7−7 鶴野辺地区の調査結果(精査地区)

本地区は,新編「日本の活断層」(1991)による会津盆地西縁南部断層の北部に位置し(図7−1),断層は確実度Tとされている。

本地区の空中写真判読図を図7−7−1に,地質図を図7−7−2に,地質断面図を図7−7−3に示す。

空中写真判読結果によると,会津盆地西縁南部断層に対応して,LA 一部LB リニアメントが認められる(図7−7−1)。リニアメントの西側に広く分布する各段丘面は,リニアメントの近傍で東方への撓曲を示し,撓曲の末端部において,M1面堆積物の上面が15°程度の東傾斜を示すことが確認された(図7−7−4)。

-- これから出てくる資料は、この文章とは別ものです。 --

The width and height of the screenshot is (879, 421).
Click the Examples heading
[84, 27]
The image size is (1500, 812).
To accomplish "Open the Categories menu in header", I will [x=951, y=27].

各段丘面の変位量については,地形測量の結果,図7−7−5に示すように,低下側の沖積低地を基準として,H3面で約35m,M1面で約27m,M2 面で約 12mと計測され,変位が累積されていることは明らかである。しかし,いずれの値も,低下側の基準面が確認されていないことから,正確な変位量とみなすことはできないが,M1 面(下末吉面相当)を基準とすると,平均変位速度は0.2m/103年以上と見積もることができる。なお,M2面では,値が他の面と比較してやや小さいが,これは低下側の沖積面が沼沢火砕流堆積物に覆われているためと考えられる。また,M2面と沼沢火砕流堆積面とは直線的な境界で接していることから(図7−7−6),同堆積面が断層変位を受けていることも考えられるが,確実ではない。

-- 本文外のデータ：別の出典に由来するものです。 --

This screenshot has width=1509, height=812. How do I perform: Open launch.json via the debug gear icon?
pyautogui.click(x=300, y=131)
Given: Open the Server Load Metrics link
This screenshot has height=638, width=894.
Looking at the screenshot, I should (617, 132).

また,リニアメント付近の地表部には,塔寺層以下の地層が確認できず,その構造は不明であることから,その南側の米沢測線で,リニアメントの延長部を挟み,P波による反射探査を実施した。同測線の深度断面を図7−7−7−1図7−7−7−2に示す。

測線の全体では,地層は 5°以下の緩い東傾斜を示すものの,測線中央部の標高約 −300m以深に西上がりの断層が存在することは確実である。その上方の標高約 −300m以浅では,反射面の不連続は認められないものの,地層の傾斜が周囲よりもやや急な撓曲変形となっており,撓曲部における地層の傾斜は,標高約 −200mでは約22°,標高0m付近で15°,標高100m付近で約10°を示す。表層部における反射面は不明瞭であるが,撓曲の上方延長は, CMP番号 200〜250付近で地表に達するようにみえ,その位置は上記リニアメントの南方延長部に当たる。

反射断面と地表地質との対比によると,図7−7−8に示すように,標高 −200m〜 −100m付近の反射面に乏しい区間が七折坂層の火砕流堆積物に,標高100m付近の反射面が塔寺層のTd−2火砕流堆積物に対比されれる可能性がある。

反射探査で推定された上記撓曲構造付近の地形には,変位を示唆する明瞭な地形は認められず,その南方延長部の米沢付近及び雀林付近においても明瞭な変位地形は認められない(図7−7−9)。

なお,本地区では,上記の会津盆地西縁南部断層の西方に,同断層とはやや斜交し,NNW−SSE方向のLD一部LCリニアメントが判読され(図7−7−1),このリニアメントに近い反射測線の西端部( CMP番号 520付近)に西上がりの断層あるいは撓曲が推定されれる(図7−7−7−1図7−7−7−2)。また,このリニアメント近傍の一部では,塔寺層は約30°東傾斜を示し,周囲の構造に比べて急傾斜を示す(図7−7−2図7−7−3)。これらのことから,リニアメントの位置に会津盆地西縁南部断層とは別に,西上がり断層が存在する可能性がある。